Aunque la matriz del mundo en que los niños y las niñas conviven y se desarrollan está presente en el hogar y en la escuela (los dos ámbitos relevantes de sus vidas) pondré el eje en la escuela, pues es el punto común de las dos noticias que motivaron este texto.
Escuela y educadores
Lo que deberíamos dejar de naturalizar o negar es el hecho de que la institución escolar, en la gran mayoría de los casos, todavía está configurada como un sistema jerárquico y meritocrático, donde lo que finalmente importa y queda registrado es el desempeño individual, la comparación y la competencia. Este modo de ser de las escuelas, de modo velado, termina siendo una más de las fuentes de clasificación social y de la producción del estigma, la etiqueta de la que tanto se valen quienes discriminan para justificar su crueldad.
Así las cosas, por un lado, están aquellos educadores que no han podido percatarse de cómo esta dinámica de la escuela alimenta una mirada social basada en la diferencia, y de cómo esta diferencia es, además, concebida como problemática.

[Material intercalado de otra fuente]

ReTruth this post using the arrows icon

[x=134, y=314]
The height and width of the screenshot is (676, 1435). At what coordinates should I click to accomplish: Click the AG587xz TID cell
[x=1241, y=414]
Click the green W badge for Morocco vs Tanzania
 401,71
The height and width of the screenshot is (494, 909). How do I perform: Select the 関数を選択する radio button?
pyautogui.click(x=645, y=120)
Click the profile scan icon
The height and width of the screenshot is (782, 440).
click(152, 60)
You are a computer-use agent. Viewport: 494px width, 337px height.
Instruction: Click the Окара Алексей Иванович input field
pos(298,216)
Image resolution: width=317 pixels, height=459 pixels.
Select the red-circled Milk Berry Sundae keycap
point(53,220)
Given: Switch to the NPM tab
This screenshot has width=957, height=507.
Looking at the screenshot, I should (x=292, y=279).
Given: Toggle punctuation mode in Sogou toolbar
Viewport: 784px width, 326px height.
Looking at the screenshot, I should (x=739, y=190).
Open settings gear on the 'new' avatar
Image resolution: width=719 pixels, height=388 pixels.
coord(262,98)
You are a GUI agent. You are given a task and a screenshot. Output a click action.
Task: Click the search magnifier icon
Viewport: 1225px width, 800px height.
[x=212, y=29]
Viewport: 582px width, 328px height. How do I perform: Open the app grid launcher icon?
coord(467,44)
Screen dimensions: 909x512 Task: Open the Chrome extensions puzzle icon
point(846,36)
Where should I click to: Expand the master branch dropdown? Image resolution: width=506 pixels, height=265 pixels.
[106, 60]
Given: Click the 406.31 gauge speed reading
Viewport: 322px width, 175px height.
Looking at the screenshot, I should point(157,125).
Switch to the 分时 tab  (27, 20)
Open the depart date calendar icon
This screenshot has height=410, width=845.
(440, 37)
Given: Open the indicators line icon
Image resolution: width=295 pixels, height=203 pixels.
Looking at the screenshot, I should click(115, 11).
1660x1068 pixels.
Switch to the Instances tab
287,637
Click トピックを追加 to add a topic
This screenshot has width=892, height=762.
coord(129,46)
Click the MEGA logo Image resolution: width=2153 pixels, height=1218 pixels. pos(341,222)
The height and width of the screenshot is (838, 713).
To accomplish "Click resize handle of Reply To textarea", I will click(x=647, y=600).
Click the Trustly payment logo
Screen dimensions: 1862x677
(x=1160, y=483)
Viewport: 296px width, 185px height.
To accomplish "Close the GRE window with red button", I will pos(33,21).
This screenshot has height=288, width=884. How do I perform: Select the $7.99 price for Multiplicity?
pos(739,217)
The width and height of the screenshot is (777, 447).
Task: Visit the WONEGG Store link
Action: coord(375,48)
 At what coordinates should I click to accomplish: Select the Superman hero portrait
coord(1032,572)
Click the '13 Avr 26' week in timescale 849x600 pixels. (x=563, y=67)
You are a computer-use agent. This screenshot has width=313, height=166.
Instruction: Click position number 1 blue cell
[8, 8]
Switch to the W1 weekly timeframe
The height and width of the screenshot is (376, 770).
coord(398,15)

Por otro lado, están los educadores que son conscientes de esta situación y que encuentran muy difícil contrapesar y confrontar una cultura de discriminación y maltrato que entra en la escuela de la mano de los estudiantes y sus familias. Algunos aspectos de la burocracia escolar los dejan en la incómoda posición de sostener un discurso en el que creen, pero que se contradice con algunas de las prácticas habituales de la educación. Por ejemplo, el hecho de que a todo estudiante que no haya alcanzado el nivel estandarizado en la normativa escolar quedará excluido y portando, de manera simbólica, el antiguo bonete de "burro" de tantas caricaturas escolares.
En este post no intento encontrar culpables en el modo de ser y hacer escuela.
Propongo una mirada y algunas preguntas que, espero, nos ayuden a ver la complejidad en el escenario que enmarca la violencia y despertar conciencia ante unos modos cotidianos de convivir que nos resultan neutros y no lo son. Las horribles consecuencias están demasiado a la vista de todos y nos duelen.